The cheap boost/buck converter I got from ebay was the solution, on paper, but I hadn’t considered the practical implications of this hardware. I was worried about RF noise generated by the converter, but in reality heat dissipation was the real problem. It became quickly apparent through a flickering screen and sudden power-offs that 10W was a struggle for the DC/DC despite having the current rating. I traced it back to a lack of good heat dissipation, compromising the current carrying performance of the converter.
Breaking it down, I’m trying to drop 1.5V @ 10-15A, P=IV gives 22.5W in a 100% efficient, best case scenario. In reality, it’ll be more than that, so let’s round up to 30W. To get the converter to work properly, I added a small PC fan to the heatsink, but the tiny wiring on that has already broken.
It’s finnicky, unreliable and too fragile for field use. Looking in more depth, that 22-30W overhead is a huge loss that my power budget just doesn’t account for. If the radio is consuming 7A @ 13.8V for 10W output, that’s 96.6w… so my conversion loss is equivalent to 25-30% of my original operating budget? That’s way too high.
The RSGB in their highly informative Radio Comms handbook suggests using a pair of bridge rectifiers in line with switches to short them out as battery voltage gets healthier. I have the gear to do this, but that’s more power loss - 4 diodes per rectifier, and voltage drop varies with current throughput. I reckon approx 2V on RX and 3.6V drop on TX for each bridge, so that’s a power loss of 27W @ 15A per bridge.
That’s a lot of heat to sink, and a lot of power to lose from my overall battery capacity.
To work around this, I have been charging the battery to 80%, and that provides a healthy voltage for the radio. It’s not a great solution, and I am seeing balance issues, so I need to fully charge the battery and then slowly discharge it periodically to ensure things are balanced nicely. The charger can do this for me, but it sucks I have to do it.
This is the killer. I really don’t want to climb a hill, set up a station and have to work with a compromised power system. There is just too much risk of failure in any one component in what has become a complicated, inefficient and fragile chain.
So the solution is pretty simple - LiFePo batteries in a 4S configuration present around 13-14V to the radio. That’s bang in the region of what the radio needs.

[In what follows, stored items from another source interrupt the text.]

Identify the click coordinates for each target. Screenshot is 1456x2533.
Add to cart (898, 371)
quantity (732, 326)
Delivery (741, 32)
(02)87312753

No DC/DC, no faff, less unreliable bits to break. Just plug & play. Better yet, you can buy them pre-built from hobbyking for RC cars in 4200mAh & 8400mAh configuration for <£50 and <£100.
In fact, James M0JCQ discusses it on his great blog & youtube channel. I wish I’d seen this in May.
Don’t make my mistakes, buy the right kit.
Alternatively: Do make my mistakes and learn a shitload about Lithium Ion Batteries in the process.